(Data listing):
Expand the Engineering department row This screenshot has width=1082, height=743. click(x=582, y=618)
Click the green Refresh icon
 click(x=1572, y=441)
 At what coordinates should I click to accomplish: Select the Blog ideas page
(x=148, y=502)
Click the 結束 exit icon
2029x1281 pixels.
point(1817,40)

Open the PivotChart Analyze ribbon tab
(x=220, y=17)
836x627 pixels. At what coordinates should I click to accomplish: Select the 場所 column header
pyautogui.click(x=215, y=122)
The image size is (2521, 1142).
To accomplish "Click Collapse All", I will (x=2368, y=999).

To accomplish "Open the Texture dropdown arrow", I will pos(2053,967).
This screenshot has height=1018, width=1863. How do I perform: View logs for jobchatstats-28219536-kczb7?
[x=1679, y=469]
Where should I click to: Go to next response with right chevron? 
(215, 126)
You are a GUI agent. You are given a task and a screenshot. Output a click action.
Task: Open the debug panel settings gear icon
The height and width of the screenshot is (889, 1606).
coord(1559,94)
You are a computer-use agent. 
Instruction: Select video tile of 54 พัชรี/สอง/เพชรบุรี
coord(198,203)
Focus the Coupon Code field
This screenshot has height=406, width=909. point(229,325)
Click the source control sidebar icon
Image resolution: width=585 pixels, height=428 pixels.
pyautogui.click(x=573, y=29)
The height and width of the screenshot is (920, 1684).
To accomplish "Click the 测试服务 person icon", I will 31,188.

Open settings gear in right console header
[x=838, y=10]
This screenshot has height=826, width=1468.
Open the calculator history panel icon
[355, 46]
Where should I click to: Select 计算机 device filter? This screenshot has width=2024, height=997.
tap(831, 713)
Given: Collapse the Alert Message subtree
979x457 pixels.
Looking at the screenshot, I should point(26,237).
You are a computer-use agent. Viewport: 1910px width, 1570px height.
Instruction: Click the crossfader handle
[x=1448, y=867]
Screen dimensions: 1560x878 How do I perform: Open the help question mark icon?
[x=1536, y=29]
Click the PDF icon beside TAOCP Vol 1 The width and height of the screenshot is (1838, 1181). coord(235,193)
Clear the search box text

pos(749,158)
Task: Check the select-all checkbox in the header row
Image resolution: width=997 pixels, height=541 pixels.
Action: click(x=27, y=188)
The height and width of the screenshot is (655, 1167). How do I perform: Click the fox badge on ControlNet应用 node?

(Description of the task): Look through the entries above and copy each line that has "agent" in it.

(Solution to this exercise):
You are a GUI agent. You are given a task and a screenshot. Output a click action.
You are a computer-use agent. 
You are a computer-use agent. Viewport: 1910px width, 1570px height.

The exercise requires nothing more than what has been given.